> **Document passage**
== == ==
Progress Report
Introduction
In today’s society, the most commonly used phthalate in PVC products is the di(2-ethylhexyl) phthalate (DEHP). DEHP is broken down to its biological form to mono(2-ethylhexyl) phthalate (MEHP).The sky rocketing market and demands for Polyvinyl
chloride (PVC) containing products in today’s consumerists and industrialized world has
led to an increased production of plasticizers such as phthalate at an alarming and
dangerous rate. Phthalates enhance the flexibility and durability of plastics. Exposure to
products containing MEHP or DEHP into the human body is unavoidable. DEHP is
found in baby bottles, toys, food containers, blood storage bags and so on. The male
reproductive system is a primary target of DEHP. MEHP when introduced into the cell of
the body increases the body’s vulnerability to reactive oxygen species (ROS) (e.g. free
radicals) which can cause oxidative stress within the cell, particularly the mitochondria
(cell organelles responsible for ATP energy production for cell use). Therefore, the goal
for this research project is to investigate the effects of DEHP on the levels o
peroxiredoxin 3 (Prx3) mRNA.
The first week in the laboratory, there were not enough flies to be harvested for
my project so I took the liberty to do some background investigations into my project. I
looked into Drosophila melanogaster (the fruit fly) and why it is crucial for our research
project. . I learnt that Drosophila melanogaster commonly called fruit fly is a Greek name
meaning black-bellied dew lover is an insect with a short life span with its development
solely relying on temperature. For instance, at 28°C (82°F) it takes seven (7) days to
develop from egg to adult, at room temperature, it takes 8.5 days to develop(egg to adult)
1
and also it takes 11days to develop at 30°C (heat stress). Moreover, I learnt from
Margaret t. Fuller’s article entitled “Genetic control of cell proliferation and
differentiation in Drosophila spermatogenesis” that, the process by which the male germ
cell differentiate in Drosophila holds a striking resemblance to that of mammals(humans).
== == ==
> **Data extract**
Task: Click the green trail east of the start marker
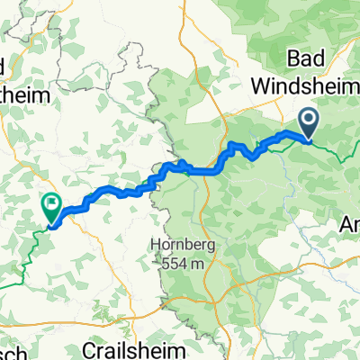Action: click(x=338, y=154)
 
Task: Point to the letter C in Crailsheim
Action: click(x=114, y=347)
== == ==
> **Required work**
How does this sentence from the progress report on phthalates read in Spanish: "Phthalates enhance the flexibility and durability of plastics."? The listing comes from a source separate from the progress report.

> **Reply**
Los ftalatos mejoran la flexibilidad y la durabilidad de los plásticos.